6. The minerals in vegetables are altered into free-radicals which are carcinogenic (cancer causing) when cooked in micro-wave oven.
7. Mirco-waved foods cause stomach and intestinal cancerous growth (tumours). This may explain the rapidly increasing rates of colon cancer in America.
8. The prolonged eating of micro-waved foods causes cancerous cells to increase and multiply in human blood.
9. Continual ingestion of micro-waved food causes immune system deficiencies through lymph gland and blood serum alterations.
10. Eating micro-waved food causes loss of memory, concentration, emotional instability and a decrease in intelligence.
Food irradiation
What is it?
The commercial use of radioactive material to treat spices, herbs, fresh fruits and vegetables, and meats.
Why?
To protect food from insects, to inhibit spoilage and to extend shelf life.
The consequences
Its safety is yet to be ascertained.
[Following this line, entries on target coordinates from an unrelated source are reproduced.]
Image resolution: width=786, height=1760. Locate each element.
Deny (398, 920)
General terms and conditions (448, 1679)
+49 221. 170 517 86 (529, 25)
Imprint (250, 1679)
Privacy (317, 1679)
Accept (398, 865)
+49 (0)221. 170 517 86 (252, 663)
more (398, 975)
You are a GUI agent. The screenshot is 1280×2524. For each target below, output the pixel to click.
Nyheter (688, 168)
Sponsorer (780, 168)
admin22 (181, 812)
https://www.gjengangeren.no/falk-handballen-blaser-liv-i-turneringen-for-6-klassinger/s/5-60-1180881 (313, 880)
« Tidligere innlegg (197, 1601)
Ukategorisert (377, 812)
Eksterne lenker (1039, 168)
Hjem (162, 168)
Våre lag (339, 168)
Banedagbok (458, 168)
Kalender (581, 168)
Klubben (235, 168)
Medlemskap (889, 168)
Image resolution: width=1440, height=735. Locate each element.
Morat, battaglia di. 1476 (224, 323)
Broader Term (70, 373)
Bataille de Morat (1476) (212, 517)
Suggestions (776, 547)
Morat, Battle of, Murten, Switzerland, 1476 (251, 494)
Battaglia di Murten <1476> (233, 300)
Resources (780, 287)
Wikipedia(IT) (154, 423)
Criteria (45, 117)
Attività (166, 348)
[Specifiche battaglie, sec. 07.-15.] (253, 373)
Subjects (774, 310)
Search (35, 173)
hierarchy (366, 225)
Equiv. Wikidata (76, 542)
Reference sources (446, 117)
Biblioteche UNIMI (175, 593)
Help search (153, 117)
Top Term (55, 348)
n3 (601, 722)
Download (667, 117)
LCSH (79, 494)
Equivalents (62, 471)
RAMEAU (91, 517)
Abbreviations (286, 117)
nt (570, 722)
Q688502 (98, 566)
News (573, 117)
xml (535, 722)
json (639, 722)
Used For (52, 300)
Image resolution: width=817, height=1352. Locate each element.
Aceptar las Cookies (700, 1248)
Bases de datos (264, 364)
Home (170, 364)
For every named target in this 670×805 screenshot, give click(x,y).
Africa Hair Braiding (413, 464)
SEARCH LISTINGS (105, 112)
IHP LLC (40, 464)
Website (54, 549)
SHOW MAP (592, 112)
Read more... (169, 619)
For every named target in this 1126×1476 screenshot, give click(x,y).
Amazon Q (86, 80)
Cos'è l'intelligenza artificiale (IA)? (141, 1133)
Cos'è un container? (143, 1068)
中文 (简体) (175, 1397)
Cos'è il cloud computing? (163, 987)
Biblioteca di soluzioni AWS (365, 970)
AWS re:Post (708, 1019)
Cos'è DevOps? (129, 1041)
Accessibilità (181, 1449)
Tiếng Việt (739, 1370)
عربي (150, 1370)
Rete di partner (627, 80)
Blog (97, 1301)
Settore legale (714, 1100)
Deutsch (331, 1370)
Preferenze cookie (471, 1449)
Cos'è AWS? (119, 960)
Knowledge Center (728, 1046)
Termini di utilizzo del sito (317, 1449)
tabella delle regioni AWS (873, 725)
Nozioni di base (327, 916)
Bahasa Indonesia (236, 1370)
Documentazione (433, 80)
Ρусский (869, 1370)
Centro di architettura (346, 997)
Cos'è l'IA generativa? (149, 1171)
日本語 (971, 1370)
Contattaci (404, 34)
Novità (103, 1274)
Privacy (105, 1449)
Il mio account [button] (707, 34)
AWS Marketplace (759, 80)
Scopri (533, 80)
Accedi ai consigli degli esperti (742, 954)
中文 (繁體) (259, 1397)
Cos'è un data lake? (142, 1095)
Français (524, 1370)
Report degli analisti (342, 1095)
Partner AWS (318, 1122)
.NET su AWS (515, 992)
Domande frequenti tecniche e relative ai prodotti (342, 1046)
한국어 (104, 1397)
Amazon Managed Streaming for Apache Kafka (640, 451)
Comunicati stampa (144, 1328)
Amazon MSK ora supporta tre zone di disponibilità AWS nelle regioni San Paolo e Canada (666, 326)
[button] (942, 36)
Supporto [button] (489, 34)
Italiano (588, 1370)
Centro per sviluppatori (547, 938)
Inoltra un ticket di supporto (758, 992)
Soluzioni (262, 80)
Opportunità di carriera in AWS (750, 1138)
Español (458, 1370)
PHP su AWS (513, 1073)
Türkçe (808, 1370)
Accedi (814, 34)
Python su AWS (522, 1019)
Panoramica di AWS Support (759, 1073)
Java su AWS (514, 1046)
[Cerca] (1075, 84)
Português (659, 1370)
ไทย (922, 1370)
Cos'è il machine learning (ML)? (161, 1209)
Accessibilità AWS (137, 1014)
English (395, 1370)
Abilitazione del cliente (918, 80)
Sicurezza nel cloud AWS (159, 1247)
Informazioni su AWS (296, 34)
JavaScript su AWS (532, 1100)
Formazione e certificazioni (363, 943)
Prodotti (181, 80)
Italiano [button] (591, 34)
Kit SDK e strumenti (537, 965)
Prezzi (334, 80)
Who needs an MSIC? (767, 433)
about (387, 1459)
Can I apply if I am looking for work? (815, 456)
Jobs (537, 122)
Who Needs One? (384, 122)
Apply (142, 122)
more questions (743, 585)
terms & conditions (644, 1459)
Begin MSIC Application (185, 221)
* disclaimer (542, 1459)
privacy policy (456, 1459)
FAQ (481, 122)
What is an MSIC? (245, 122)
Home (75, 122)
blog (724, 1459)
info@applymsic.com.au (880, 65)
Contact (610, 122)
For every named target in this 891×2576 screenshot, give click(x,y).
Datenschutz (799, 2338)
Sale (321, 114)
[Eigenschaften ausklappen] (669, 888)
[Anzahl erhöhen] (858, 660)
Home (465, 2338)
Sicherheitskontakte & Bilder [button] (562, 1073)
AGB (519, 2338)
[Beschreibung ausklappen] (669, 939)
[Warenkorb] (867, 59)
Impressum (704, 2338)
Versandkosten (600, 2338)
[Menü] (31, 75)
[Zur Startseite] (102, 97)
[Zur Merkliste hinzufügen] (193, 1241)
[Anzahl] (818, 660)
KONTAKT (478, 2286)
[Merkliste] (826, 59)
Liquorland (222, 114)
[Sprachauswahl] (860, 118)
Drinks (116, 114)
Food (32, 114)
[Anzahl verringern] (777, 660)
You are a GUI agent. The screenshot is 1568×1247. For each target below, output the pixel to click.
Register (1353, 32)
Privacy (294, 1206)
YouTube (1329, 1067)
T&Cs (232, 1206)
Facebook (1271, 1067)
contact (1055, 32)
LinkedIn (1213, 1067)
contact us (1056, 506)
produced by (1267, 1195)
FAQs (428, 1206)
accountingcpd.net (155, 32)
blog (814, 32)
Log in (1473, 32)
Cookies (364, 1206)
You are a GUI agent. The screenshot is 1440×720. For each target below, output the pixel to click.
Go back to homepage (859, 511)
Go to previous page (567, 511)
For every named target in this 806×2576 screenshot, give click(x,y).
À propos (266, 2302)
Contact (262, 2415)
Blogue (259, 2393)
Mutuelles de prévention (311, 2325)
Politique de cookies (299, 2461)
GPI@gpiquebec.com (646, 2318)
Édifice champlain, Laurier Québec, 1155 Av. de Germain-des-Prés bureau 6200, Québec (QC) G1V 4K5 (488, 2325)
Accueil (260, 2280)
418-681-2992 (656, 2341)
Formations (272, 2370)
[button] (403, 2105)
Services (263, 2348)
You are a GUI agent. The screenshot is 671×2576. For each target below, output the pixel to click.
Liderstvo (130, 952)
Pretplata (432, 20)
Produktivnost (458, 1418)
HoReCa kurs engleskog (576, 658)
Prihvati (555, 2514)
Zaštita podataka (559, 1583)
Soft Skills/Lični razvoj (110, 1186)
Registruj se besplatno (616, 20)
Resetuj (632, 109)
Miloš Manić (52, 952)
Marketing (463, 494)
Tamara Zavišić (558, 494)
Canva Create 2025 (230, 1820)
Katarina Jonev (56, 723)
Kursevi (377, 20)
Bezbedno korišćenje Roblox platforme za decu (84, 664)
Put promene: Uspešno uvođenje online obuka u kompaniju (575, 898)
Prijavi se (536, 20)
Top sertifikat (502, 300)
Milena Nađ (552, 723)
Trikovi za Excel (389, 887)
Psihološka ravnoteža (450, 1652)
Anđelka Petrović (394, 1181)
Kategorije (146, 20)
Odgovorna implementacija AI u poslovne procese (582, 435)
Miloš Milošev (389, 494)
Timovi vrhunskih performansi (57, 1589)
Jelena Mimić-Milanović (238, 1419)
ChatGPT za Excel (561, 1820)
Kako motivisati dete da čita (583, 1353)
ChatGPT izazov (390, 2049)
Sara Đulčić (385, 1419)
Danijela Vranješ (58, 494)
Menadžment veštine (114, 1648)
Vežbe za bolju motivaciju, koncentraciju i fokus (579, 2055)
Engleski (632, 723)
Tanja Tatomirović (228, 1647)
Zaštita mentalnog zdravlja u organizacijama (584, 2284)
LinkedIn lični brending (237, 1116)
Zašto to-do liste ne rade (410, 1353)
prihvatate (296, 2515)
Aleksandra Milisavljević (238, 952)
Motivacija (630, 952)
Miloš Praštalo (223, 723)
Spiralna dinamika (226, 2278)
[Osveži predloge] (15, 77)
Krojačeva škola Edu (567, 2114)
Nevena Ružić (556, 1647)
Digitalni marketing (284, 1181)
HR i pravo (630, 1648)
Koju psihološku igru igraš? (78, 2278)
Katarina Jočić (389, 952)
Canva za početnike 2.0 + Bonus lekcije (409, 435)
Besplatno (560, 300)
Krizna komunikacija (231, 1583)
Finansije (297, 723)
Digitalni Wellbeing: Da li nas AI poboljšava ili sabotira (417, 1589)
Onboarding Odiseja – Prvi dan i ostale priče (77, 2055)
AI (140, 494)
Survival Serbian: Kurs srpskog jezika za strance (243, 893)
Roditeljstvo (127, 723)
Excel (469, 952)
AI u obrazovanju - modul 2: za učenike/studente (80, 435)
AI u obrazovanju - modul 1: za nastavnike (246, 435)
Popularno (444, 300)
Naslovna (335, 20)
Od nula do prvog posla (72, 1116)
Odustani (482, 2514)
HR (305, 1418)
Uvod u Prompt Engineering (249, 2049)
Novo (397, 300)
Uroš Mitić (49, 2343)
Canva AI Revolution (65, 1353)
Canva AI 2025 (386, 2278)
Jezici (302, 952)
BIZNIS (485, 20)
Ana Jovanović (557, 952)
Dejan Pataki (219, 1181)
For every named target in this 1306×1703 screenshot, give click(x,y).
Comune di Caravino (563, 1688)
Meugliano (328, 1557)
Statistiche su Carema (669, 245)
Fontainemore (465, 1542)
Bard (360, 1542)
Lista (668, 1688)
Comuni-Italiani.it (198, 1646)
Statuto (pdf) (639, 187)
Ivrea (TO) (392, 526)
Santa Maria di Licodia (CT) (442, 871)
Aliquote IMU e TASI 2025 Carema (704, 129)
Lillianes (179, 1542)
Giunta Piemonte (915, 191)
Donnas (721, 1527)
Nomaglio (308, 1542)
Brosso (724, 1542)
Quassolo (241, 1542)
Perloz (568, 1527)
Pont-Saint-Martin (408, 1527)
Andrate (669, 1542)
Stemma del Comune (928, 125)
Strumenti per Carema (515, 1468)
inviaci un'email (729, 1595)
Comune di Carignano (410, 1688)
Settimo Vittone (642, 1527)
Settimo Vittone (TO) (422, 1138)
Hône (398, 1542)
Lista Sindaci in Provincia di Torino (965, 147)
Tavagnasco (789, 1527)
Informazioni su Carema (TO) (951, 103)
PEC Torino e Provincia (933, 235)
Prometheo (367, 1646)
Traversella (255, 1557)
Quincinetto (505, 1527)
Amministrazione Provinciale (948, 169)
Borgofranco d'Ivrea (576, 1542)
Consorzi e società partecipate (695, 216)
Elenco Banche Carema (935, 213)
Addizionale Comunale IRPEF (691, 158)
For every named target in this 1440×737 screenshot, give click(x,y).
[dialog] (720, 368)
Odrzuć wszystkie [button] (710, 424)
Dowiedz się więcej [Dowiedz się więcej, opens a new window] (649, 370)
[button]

How can nuclear food be safe?
Irradiation directly contributes to cancer, by causing free radicals to form, many of which are mutagenic.
Radioactive Cesium, a product of defence technology, its nuclear waste, is reused in irradiating our food that we directly eat.
GMOs
The use of GMOs (genetically modified organisms), is a radically new technology to move genes between different species, to create life forms that cannot happen through natural evolution. The alarm is that we will be eating these genetically re-arranged foods. These are living organisms that can reproduce and spread which is threatening our bio-diversity and other natural systems. It can cause an irreversible genetic pollution to our traditional crops. The build up of resistance in insects and plants and the effects on our body are yet to be calculated.
The writer has, for the last 30 years, been a health activist, nutritionist and life coach, guiding people to explore the connections between Food-Health-Ecology-Economy-and Ethics, for true Empowerment. She is also the founder of The Health Awareness Centre in Mumbai, whose work is defined by its slogan Health care is self care is earth care.